Di bawah komando Bupati H. Rahmat Trianto, otoritas setempat mulai menerapkan kombinasi strategi antara penanganan darurat (short-term) dan wacana infrastruktur jangka panjang guna memutus rantai bencana tahunan ini.
Bupati Rahmat Trianto menegaskan bahwa pihaknya tengah fokus mengurai titik-titik sumbatan yang menjadi penyebab utama air tertahan di pemukiman warga.
"Upaya kita salah satunya juga melakukan penyedotan di daerah Kurau Utara, yaitu Handil Maluka, untuk mempercepat aliran air yang sedikit banyak tersumbat di daerah tersebut," ungkap Bupati Tala, Sabtu (10/1/2026).
Namun, menyadari bahwa penyedotan hanyalah solusi sementara, ia menjanjikan adanya langkah teknis yang lebih fundamental dalam waktu dekat.
"Sambil melakukan persiapan pendalaman dan pembuatan pintu-pintu air," tambah Bupati Rahmat.
Ketergantungan Alat Pusat: Menanti Efektivitas Pompa BWS
Di sisi teknis, keterbatasan armada daerah memaksa Dinas Pekerjaan Umum, Penataan Ruang, dan Pertanahan (PUPRP) Tala untuk meminta dukungan dari pemerintah pusat.

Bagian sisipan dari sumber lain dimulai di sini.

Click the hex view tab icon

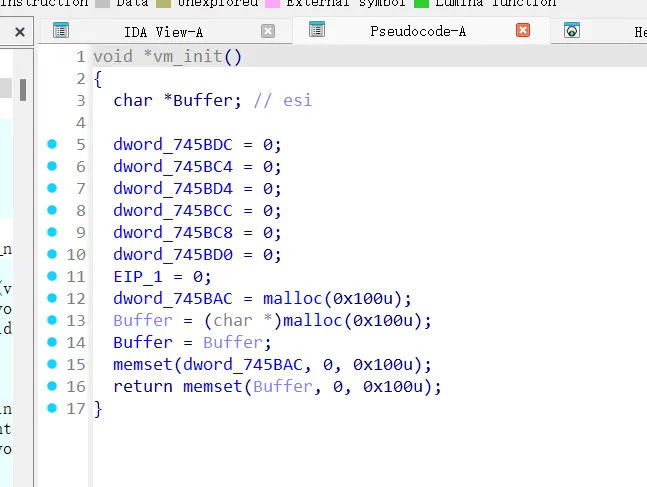(572, 31)
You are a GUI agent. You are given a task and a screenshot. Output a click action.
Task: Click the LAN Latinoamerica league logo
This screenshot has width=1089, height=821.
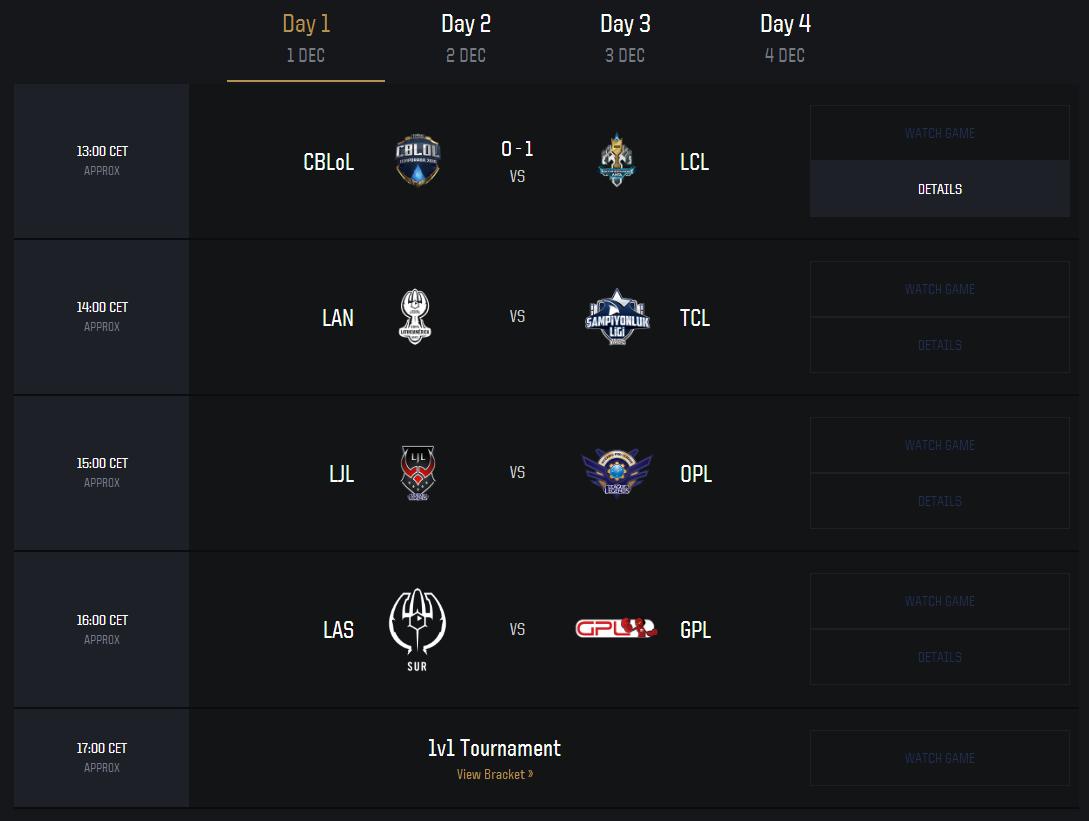coord(415,317)
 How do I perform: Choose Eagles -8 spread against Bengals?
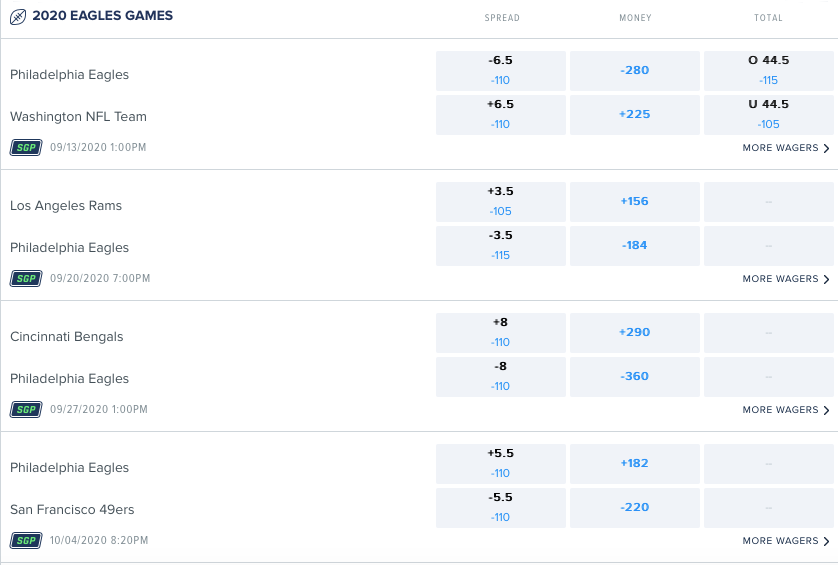501,376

Upaya ini membuahkan hasil dengan didatangkannya unit mesin pompa dari Balai Wilayah Sungai (BWS) Kalimantan III.
Kepala Dinas PUPRP Tala, Syakhril Hadrianadi, membenarkan bahwa bantuan tersebut telah tiba di lokasi terdampak.
"Alhamdulillah, permohonan pemerintah daerah melalui PUPR kepada Balai Wilayah Sungai, Departemen Kementerian PU Wilayah 3 di Banjarmasin, alhamdulillah kita mendapatkan bantuan operasional alat penyedot water tank tuh," jelas Syakhril.
Langkah ini dianggap krusial, mengingat debit air yang tinggi seringkali sulit mengalir secara alami ke muara, terlebih saat dipengaruhi oleh siklus pasang surut air laut.
BACA JUGA: 926 Sekolah di Kalsel Rusak Akibat Banjir
"Fungsinya untuk mengisap air, ya paling tidak untuk membantulah mempercepat proses penurunan air ke muara laut. Nah, itu dapat satu unit sementara, karena unit lain masih diperbantukan mereka ke kabupaten/kota lain juga," pungkas Syakhril.